Paul Ghostine, of Provision Networks, and I enjoyed a quick discussion of some of the biggest headaches faced by those seeking a workable access virtualization solution and what his organization was planning to do about them. Well, at least I enjoyed the conversation. Paul may have found the whole experience painful for all I know.
What are those big headaches? Access virtualization has long faced a number of intractable problems including, how to deliver good performance on graphics-intensive applications, how to make keyboard/mouse interactions responsive and how to deal with the needs of mobile staff members.

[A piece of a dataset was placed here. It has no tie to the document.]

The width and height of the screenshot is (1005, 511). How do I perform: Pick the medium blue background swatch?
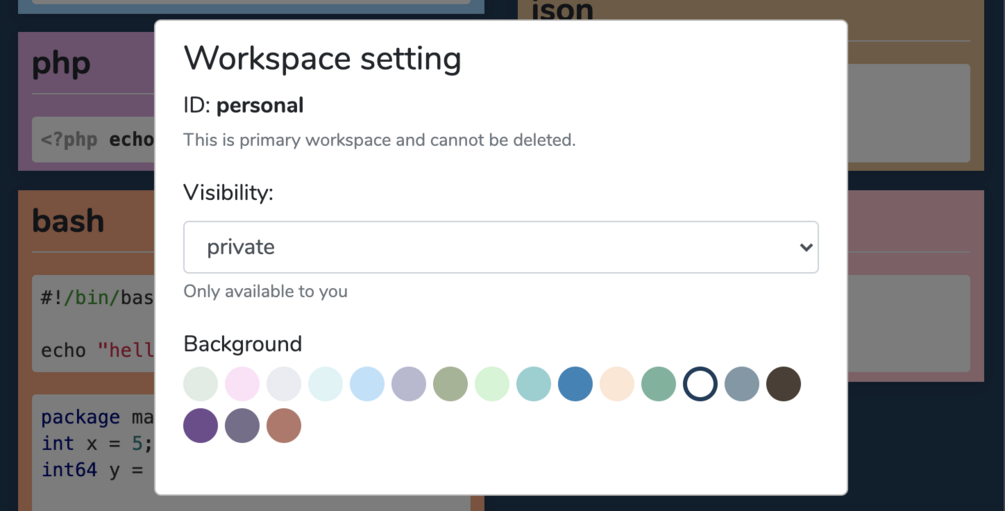pyautogui.click(x=575, y=384)
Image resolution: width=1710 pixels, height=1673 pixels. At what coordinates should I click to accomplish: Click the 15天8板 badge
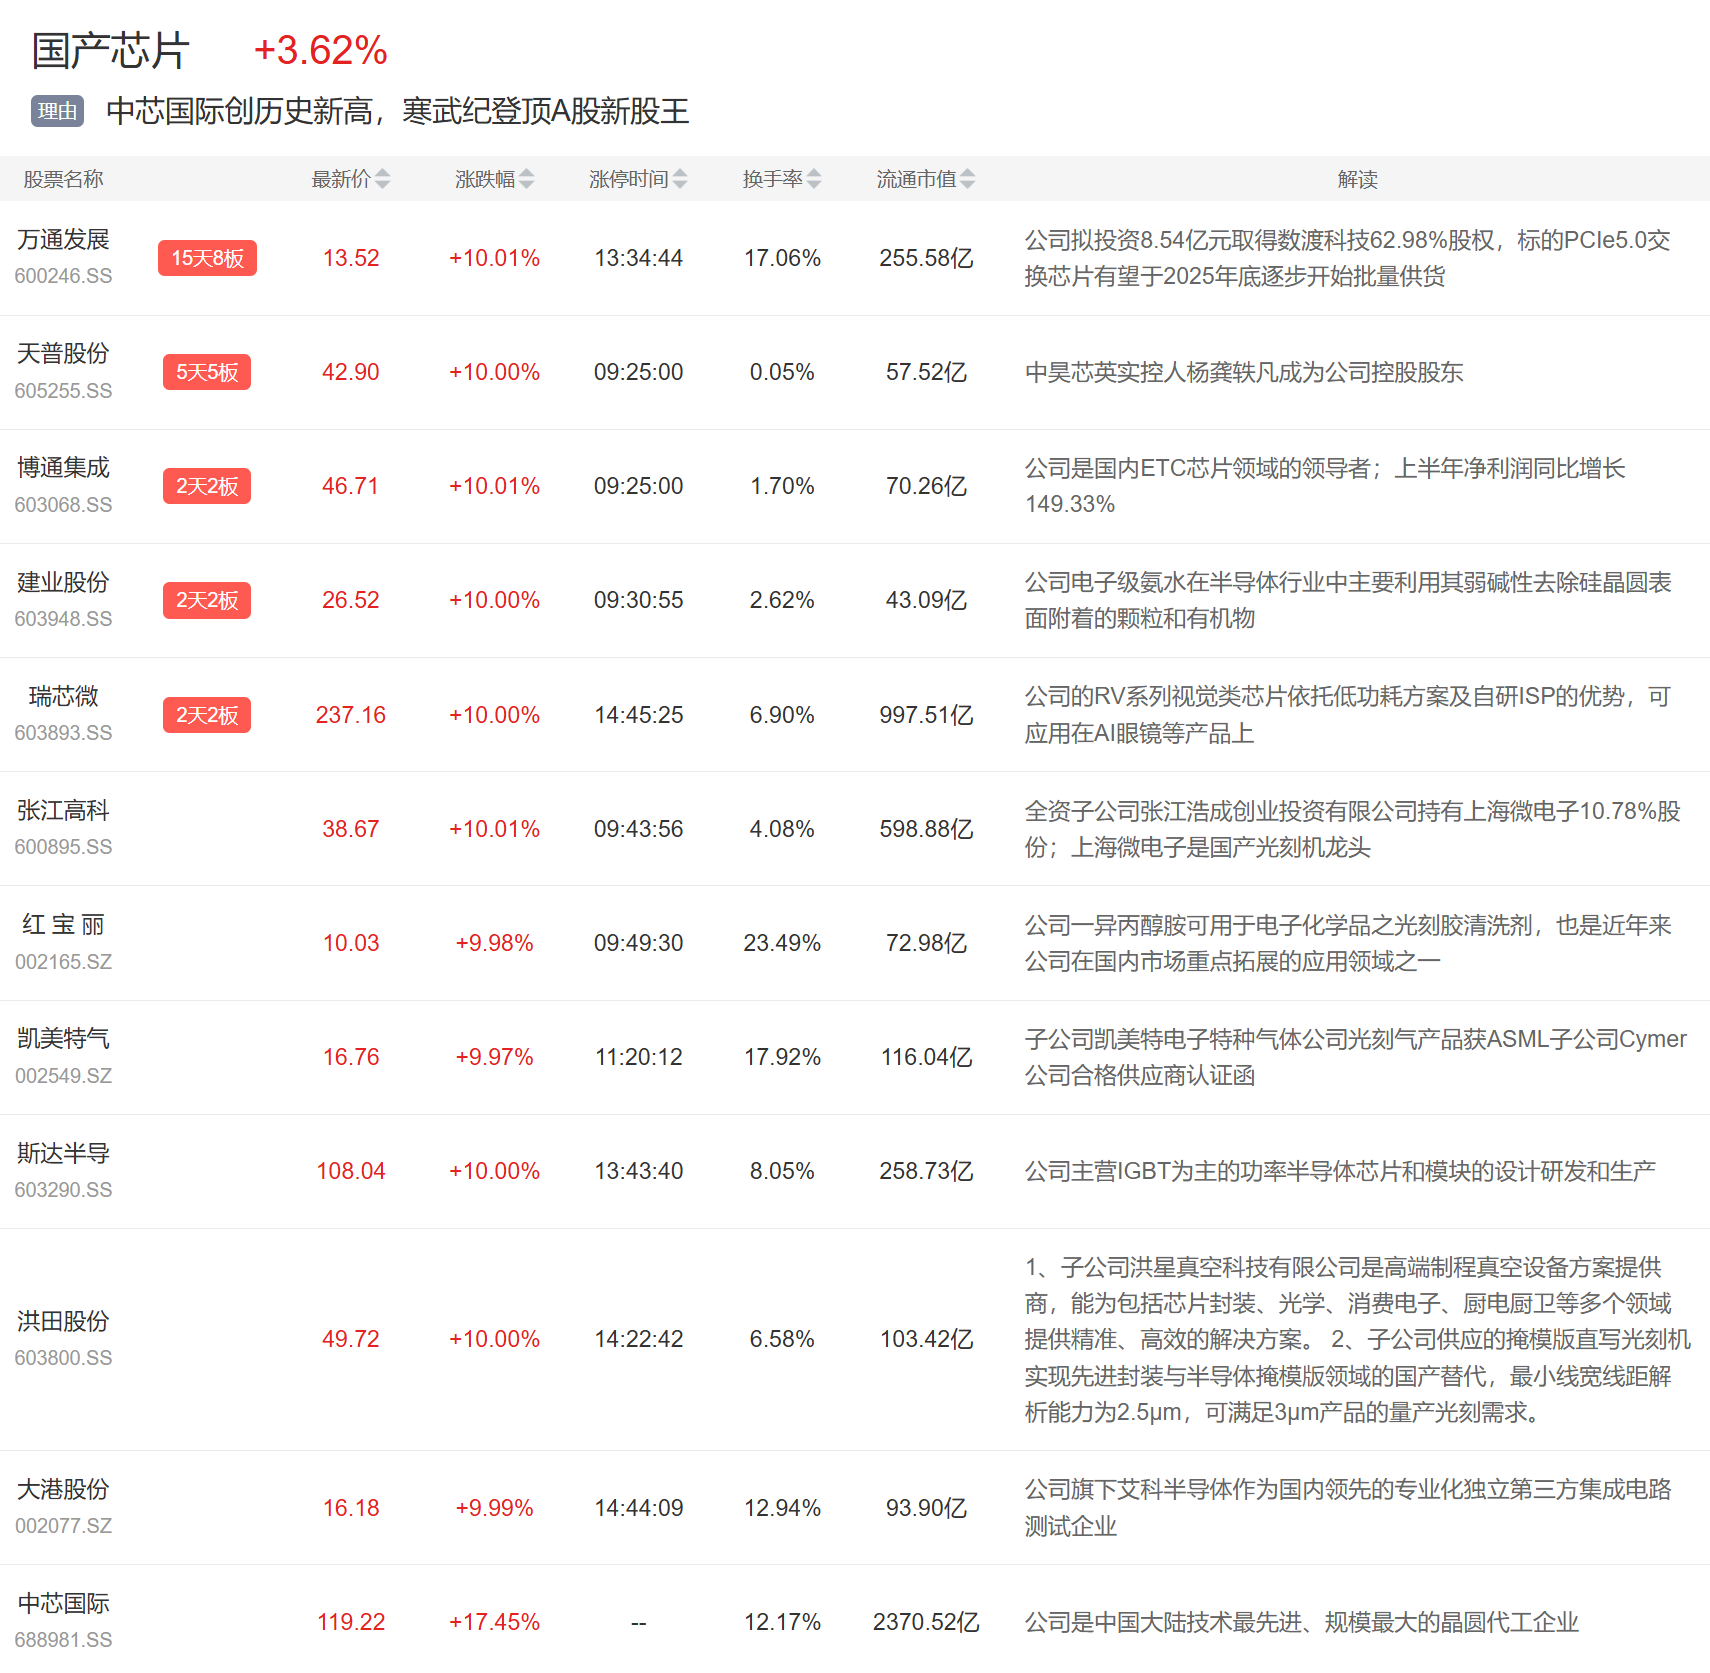(x=207, y=258)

Provision Networks is attempting to address them all. In Provision Network's own words, here are quick descriptions of what's coming in the future to address those issues:
Provision Networks Technology Previews
Multimedia Redirection and Graphics Acceleration: “Project GAP” – Graphics Acceleration Pack for RDP. Available as a technology preview at VMworld, the technology optimizes the end-user experience for multimedia content and graphics-rich applications over the Microsoft Remote Desktop Protocol, delivering the local desktop experience from a Terminal Server, blade PC or hosted virtual desktop. Project GAP supports Windows XP, Windows Vista, Windows Server 2003, and the upcoming Windows Server 2008.
Keyboard and Mouse Acceleration: “Project TypeAhead” – Latency Reduction for RDP. Also available as a technology preview, this technology eliminates the effects of high latency connections to hosted virtual desktops and provides instant feedback to users on their local terminals.
Untethered Virtual Desktop Mobility: “Project GoVDI” – Through an OEM agreement with Vizioncore, a leader in virtual infrastructure management solutions, majority-owned by Quest Software Inc. (Nasdaq: QSFT), Provision Networks is leveraging Vizioncore’s backup and replication technology to enable the checking-in and checking-out of virtual desktops through the Virtual Access Suite.
Image Virtualization: “Project CIMS” – Common Image Management Specification. CIMS offers a system for booting multiple virtual desktops from a common disk image. CIMS drastically reduces the storage requirements and the complexity of patch management in a virtual desktop infrastructure.
A number of industry players, including heavyweights such as Citrix and Microsoft, have all known about these issues for quite some time. For the most part, they did their best to ignore these issues hoping that the ever-increasing availability and coverage of high performance wireless networks would make these issues "go away." It hasn't happened yet. I know from my own recent personal experience that using an access virtualization solution over T-Mobile's 2.5 G wireless network is a bit painful.
Organizations are seeking the benefits of central management and control, improvied security and reduced costs of administration, software licenses and, in some cases, hardware as well. Some organizations ahve gone ahead with access virtualization solutions and others simply are waiting on the sidelines for a better story to emerge.
The projects Provision Networks has spoken about may go a long way towards getting those on the sidelines to move.
Provision Networks faces challenges, however. Getting the technology to work in all conditions is merely the first hurdle. A bigger one is getting their story in front of decision makers. As the company can present success stories based upon the deployment of each of these projects, they'll be in a better position.
Does your organization use an access virtualization solution? If so, which one? What can you say about the success of these deployments?